De Amerikaanse schrijver John Updike werd geboren in Shillington, Pennsylvania, op 18 maart 1932. Zie ook alle tags voor John Updike op dit blog.
Uit: Gertrude and Claudius
“Gertrude did not like to think that Claudius had, like his brother, sought the throne. She preferred to think it had fallen to him by unhappy accident. True, he had shown initiative and singleness of purpose in seeking endorsement from the råd and election from the four provincial things, and had by swift letter elicited allegiance from the bishops of Roskilde, Lund, and Ribe; but she ascribed all this to the good cause of stifling chaos in the wake of calamity.

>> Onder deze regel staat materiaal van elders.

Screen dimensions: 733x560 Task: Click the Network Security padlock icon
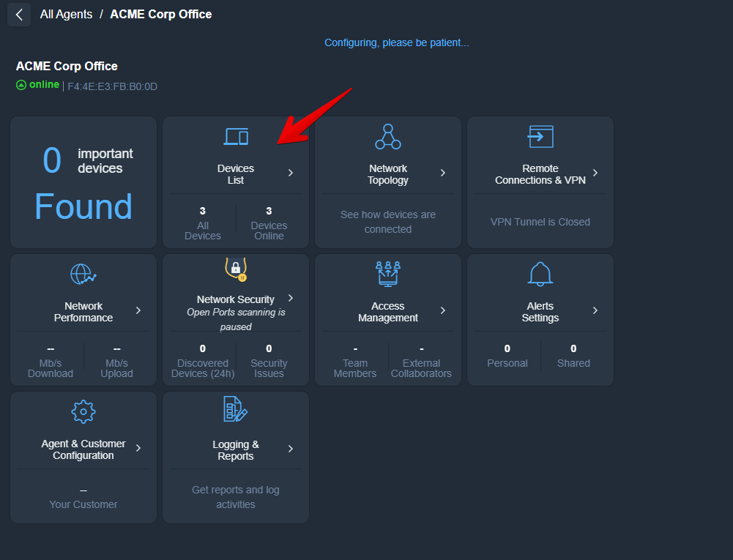[x=236, y=269]
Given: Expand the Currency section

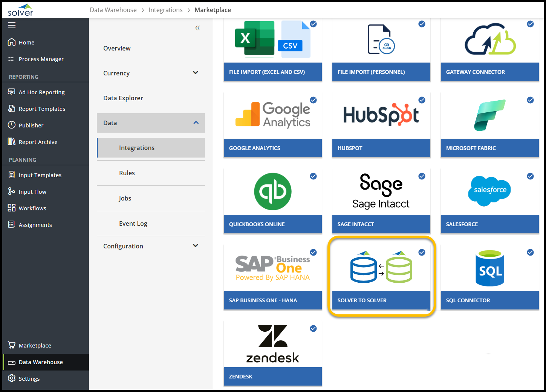Looking at the screenshot, I should pos(195,73).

In those stunned days after Hamlet was found dead, and not only dead but hideously transfigured, like a long-buried statue disintegrating in shining flakes, Gertrude had been directing her attention elsewhere, inward, to her ancient task of mourning, of shouldering bereavement. For almost the first time in her life since the onset of menses she had felt transformed by illness, unable to leave the bed, as if her proper place were beside Hamlet in his clay grave, in the loathsome burial ground outside the walls of Elsinore, where mist clung to the tufted soil and the shovels of chattering gravediggers were always pecking away at the underworld of bone. Thus isolated, visited only by Herda, who had her own reasons for grief, for Sandro was gone and her belly was swollen, and by her whispering ladies-in-waiting, whose faces were rapt with the thrill of the recent horrific event, and the castle physician, with his dropsical bagcap and bucket of writhing leeches, Gertrude played doctor to her own spiritual symptoms, wondering why her grief felt shallow and tainted by relief. The King’s weight had been rolled off her. He had never seen her as she was, fitting her instead into a hasty preconception, his queen. It did occur to her, later, that in this interval some other queen might have been forwarding her son’s claim to the throne. But Hamlet had attended his father’s burial and disappeared again.”